» INSTRUCTIONS FOR THE TASK: Render the material below as a JSON list of strings, one per line, from the line with "This screenshot has width=1000, height=683." to the line with "(x=991, y=361)", both included. Leave out blank lines.

» RECORDS TO PROCESS:
★ ★ ★ ★ ★

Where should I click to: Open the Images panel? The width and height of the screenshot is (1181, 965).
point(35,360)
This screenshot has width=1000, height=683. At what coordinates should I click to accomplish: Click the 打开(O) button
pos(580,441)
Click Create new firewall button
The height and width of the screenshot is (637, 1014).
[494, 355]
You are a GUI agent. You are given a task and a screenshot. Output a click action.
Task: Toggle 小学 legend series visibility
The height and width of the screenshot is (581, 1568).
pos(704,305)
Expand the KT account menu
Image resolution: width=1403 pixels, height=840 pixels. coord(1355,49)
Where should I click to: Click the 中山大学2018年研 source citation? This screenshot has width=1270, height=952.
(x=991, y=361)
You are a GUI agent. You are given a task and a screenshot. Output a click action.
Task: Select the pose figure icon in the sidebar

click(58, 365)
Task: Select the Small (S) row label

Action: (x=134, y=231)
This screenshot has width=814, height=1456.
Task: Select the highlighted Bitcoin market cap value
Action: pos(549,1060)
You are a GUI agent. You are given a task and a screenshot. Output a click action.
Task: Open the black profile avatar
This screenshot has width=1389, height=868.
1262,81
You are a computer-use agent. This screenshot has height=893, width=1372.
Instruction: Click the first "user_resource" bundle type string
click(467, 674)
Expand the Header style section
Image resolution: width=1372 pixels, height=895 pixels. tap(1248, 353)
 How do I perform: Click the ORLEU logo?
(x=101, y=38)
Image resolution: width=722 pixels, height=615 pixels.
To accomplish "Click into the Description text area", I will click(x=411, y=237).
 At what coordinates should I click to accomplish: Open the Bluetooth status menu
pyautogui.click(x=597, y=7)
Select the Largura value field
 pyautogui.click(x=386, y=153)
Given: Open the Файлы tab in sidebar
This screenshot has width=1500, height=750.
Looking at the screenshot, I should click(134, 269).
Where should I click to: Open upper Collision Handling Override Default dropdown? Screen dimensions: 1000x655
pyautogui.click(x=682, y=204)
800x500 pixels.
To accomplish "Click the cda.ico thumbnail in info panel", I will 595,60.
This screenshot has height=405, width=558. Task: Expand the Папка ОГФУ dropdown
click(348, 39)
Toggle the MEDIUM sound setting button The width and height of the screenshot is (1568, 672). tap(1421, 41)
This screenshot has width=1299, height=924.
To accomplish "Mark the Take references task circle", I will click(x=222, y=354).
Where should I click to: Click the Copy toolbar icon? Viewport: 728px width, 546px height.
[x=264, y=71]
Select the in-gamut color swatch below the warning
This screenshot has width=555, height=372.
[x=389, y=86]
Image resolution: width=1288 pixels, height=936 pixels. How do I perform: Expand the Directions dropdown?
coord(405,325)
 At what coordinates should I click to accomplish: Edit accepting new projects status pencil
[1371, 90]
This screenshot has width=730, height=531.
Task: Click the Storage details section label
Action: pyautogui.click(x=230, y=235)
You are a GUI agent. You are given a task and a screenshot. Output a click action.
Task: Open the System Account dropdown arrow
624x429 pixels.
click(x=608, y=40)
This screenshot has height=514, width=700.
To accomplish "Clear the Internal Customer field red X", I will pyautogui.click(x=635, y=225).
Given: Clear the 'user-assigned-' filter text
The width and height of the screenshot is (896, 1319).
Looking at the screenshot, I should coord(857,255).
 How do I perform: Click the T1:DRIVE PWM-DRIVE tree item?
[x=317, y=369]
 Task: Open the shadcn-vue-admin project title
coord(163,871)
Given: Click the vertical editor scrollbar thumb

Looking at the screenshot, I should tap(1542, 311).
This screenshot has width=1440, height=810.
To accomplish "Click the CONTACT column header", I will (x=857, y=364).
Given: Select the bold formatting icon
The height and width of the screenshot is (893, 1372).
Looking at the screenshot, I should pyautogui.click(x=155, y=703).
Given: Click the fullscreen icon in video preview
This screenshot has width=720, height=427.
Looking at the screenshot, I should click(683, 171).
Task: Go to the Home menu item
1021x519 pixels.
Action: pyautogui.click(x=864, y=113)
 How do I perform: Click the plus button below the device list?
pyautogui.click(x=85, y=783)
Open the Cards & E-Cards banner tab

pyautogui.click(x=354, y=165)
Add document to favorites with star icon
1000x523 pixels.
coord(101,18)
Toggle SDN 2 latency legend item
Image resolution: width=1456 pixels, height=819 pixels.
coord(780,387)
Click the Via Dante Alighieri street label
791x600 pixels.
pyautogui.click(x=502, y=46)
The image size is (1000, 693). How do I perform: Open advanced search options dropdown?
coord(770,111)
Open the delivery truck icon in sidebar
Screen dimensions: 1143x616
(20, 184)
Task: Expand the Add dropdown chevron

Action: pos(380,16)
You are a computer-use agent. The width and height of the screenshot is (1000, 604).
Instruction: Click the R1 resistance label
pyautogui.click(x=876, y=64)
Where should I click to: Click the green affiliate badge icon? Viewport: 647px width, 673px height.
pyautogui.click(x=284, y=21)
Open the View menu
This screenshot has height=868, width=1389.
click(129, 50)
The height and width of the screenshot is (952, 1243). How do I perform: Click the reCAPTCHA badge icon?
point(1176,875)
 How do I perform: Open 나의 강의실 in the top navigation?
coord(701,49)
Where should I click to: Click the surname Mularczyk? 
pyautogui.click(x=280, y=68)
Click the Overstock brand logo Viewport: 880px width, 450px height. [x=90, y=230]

★ ★ ★ ★ ★

» EXERCISE SOLUTION:
[
  "This screenshot has width=1000, height=683. At what coordinates should I click to accomplish: Click the 打开(O) button",
  "pos(580,441)",
  "Click Create new firewall button",
  "The height and width of the screenshot is (637, 1014).",
  "[494, 355]",
  "You are a GUI agent. You are given a task and a screenshot. Output a click action.",
  "Task: Toggle 小学 legend series visibility",
  "The height and width of the screenshot is (581, 1568).",
  "pos(704,305)",
  "Expand the KT account menu",
  "Image resolution: width=1403 pixels, height=840 pixels. coord(1355,49)",
  "Where should I click to: Click the 中山大学2018年研 source citation? This screenshot has width=1270, height=952.",
  "(x=991, y=361)"
]